Description of the task
Rewrite the lines from the one containing "Task: Select the word DISCLAIMER" through the one containing "Where should I click to: Open the Debug menu?". Put "Choose" in place of "Select" and keep everything else the same.

Supplied records

__________

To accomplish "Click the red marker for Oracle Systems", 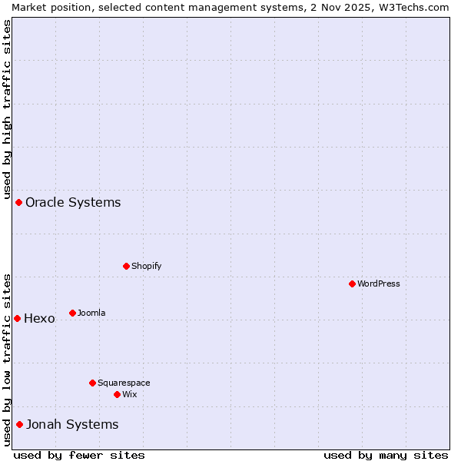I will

__________

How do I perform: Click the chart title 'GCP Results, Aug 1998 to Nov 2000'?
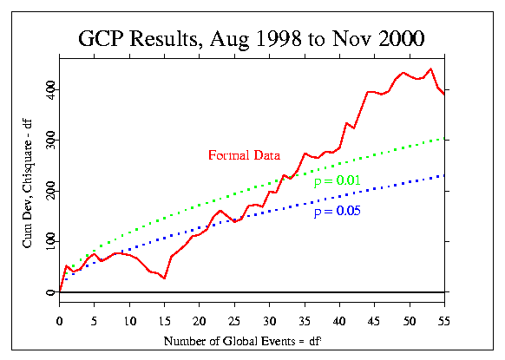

__________

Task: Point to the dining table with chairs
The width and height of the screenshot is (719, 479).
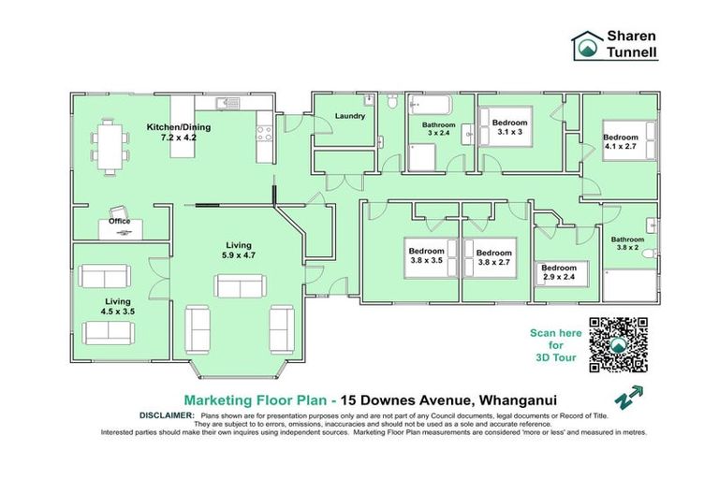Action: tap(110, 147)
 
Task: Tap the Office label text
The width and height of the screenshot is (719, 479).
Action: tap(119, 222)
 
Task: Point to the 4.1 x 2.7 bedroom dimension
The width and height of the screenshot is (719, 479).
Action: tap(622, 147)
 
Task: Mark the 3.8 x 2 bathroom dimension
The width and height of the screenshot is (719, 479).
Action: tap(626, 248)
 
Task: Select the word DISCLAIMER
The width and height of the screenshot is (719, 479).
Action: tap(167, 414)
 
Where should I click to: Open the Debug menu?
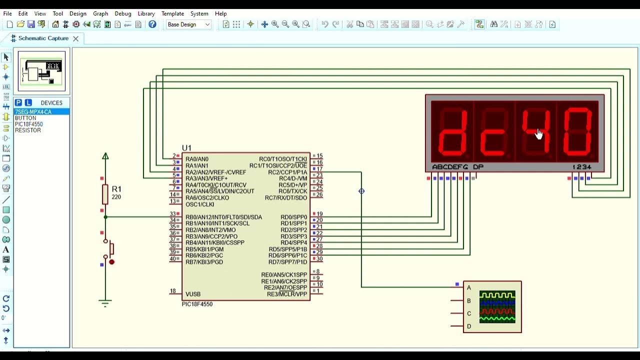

__________

Exercise response
Task: Choose the word DISCLAIMER
The width and height of the screenshot is (719, 479).
Action: tap(167, 414)
 
Where should I click to: Open the Debug menu?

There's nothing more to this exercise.